Second, you need to prepare for the worst, even though you've planned for success. The go live weekend and following week needs to be staffed on the floors and in a call center specifically for the go live, 24x7, until it's not needed any more. That way, as problems occur, there is a group of dedicated people who will focus on the issue and resolve it. We have generally prepared for two weeks of post-live support, but have dismantled after one week due to the good pre-planning.”

•  •  •

“For any implementation, we establish a real time Incident Command Center where users can call to report problems. Problems are routed electronically to the most appropriate staff member for resolution, and closure. Any ‘hands on’ resolutions are immediately sent to a super-user assigned to a specific area during implementation, to ensure that the issue is resolved. This ‘hands on’ process includes real-time user re-training.”

•  •  •

“1. Train, train, then train some more.

2. Provide go-live support close to end users, since the reality is that very few focus during the training, opting to really start figuring things out only when they have to, which is go-live....so having go-live support in each dept, and in sufficient quantities to support the staff, is a must.

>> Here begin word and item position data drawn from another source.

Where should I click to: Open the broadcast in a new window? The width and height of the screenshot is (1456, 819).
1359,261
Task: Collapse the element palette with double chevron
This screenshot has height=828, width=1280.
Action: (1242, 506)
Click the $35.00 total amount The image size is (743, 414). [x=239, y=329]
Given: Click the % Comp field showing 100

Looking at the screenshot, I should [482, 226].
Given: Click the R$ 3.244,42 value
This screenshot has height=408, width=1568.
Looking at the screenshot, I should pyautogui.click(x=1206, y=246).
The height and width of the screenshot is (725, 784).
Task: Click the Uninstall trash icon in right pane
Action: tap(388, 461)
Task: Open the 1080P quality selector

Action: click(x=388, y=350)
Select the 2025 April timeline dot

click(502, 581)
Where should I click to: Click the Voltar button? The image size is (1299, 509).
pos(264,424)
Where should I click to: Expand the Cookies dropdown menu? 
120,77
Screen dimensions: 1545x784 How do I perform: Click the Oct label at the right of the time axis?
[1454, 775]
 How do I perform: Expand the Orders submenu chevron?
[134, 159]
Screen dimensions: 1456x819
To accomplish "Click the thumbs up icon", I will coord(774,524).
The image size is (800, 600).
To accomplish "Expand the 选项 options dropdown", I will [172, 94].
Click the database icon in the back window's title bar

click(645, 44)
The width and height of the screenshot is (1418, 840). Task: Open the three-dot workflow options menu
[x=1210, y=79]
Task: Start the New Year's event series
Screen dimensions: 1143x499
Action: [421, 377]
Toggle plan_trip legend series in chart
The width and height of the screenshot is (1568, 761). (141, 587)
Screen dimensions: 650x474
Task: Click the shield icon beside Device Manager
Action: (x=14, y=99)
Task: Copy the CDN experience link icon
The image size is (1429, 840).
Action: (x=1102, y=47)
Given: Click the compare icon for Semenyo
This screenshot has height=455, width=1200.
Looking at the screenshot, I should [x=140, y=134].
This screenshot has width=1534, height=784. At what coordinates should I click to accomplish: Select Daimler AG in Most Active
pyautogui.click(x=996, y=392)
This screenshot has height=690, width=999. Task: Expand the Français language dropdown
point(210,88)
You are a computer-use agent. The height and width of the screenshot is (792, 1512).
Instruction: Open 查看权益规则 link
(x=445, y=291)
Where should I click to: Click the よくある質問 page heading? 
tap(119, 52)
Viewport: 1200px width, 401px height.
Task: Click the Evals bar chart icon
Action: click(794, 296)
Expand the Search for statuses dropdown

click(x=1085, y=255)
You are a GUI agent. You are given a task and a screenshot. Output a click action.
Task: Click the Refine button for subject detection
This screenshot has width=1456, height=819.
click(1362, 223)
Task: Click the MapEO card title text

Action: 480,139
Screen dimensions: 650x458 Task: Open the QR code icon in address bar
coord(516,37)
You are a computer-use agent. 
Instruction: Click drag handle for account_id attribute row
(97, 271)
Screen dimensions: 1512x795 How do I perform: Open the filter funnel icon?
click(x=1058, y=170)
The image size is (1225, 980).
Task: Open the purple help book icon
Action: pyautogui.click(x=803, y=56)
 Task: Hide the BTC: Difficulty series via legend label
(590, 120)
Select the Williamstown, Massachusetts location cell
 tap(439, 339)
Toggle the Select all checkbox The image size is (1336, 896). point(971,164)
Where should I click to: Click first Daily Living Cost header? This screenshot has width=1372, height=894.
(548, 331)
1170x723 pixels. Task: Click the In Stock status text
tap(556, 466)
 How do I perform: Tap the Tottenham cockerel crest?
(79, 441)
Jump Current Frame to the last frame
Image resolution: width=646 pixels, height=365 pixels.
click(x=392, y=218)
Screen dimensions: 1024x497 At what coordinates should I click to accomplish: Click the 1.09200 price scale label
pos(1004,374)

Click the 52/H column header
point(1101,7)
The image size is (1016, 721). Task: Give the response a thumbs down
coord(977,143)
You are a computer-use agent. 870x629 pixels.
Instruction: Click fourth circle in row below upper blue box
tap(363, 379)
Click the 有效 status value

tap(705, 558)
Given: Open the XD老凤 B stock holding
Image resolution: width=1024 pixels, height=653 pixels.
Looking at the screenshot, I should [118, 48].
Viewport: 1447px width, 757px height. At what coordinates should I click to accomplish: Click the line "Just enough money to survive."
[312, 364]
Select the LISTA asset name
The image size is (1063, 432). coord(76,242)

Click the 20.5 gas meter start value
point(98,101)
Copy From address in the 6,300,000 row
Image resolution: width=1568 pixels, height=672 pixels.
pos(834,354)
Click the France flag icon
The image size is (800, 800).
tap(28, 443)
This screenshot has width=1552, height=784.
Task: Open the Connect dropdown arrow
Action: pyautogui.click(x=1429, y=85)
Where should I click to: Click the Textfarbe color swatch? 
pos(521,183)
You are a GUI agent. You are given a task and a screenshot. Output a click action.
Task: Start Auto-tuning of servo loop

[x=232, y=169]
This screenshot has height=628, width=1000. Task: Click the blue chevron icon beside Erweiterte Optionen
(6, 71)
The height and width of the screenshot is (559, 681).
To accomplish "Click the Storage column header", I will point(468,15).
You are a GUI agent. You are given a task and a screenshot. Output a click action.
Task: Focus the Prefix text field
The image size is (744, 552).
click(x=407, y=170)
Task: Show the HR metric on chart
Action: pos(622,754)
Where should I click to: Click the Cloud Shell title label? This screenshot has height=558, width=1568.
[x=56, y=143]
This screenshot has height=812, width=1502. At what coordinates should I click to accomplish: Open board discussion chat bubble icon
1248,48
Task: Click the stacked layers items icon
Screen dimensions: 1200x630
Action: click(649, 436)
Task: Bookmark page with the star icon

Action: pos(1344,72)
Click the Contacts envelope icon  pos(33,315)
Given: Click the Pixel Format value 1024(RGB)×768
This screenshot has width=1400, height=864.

3. Communicate, communicate.....there is no such thing as too much communication, so keeping staff informed of the implementation process from selection, to design and build, through training, etc....helps make them feel they are part of the process.. layout the go-live plan for the first few weeks so users know what to expect, how to contact the help desk...

4. Design quick ‘wins’ into the implementation...typically EHR implementations are long, and done in phases over significant periods of time.....build achievable "wins" into each phase, and celebrate them along the way, so staff sees the results along the way, and understands their role in helping achieve them...particularly during the go-live period

5. Provide food to the staff during the go-live.....nothing helps cheer up people like some pizza and cookies!

6. Set up a centralized clearing house for problems and issues, with sufficient staff to respond quickly....providing staff with a sense that their problems, questions, and issues are being handled and resolved quickly.

7. Be prepared to offer overtime if needed....try to schedule the go-live during the least busiest day”

•  •  •

“Over staff for longer than you think. Having knowledgeable staff walking the floors and at the ready to assist 24x7 for 3 weeks or so seems to work for us. Also, all of the clinical informatics people we have still work on the floor part time 0.2 or so, so that they can see what is and is not working and bring it right back to development.”

•  •  •

“Sufficient training and LOTS of at-the-elbow support - fully trained super users on the clinical units.”

•  •  •

“Two things are essential; training and testing. When training, train as close to go-live as you can get. When you are training a lot of nurses, those that training first are likely to forget what the learned. Train super users first and then involve them in the training. When training physicians, train them one on one in time blocks of 15-20 minutes.

A test plan needs to include unit testing, integrated testing and parallel testing. Involve as many end users in the testing as possible. Find and involve super users. Make them special and make it so anyone who thinks they have a knack for it wants to be one. If possible and after the formal parallel test, keep it going informally for a time, right up to go live. Be sure to track groups doing it, how well they are doing it, and publicize the results. Make it competitive and a positive way.

Have someone available 24x7 for the two weeks following go-live that is ready to assist the users. Someone who is really good, those we call super-duper users or core team members.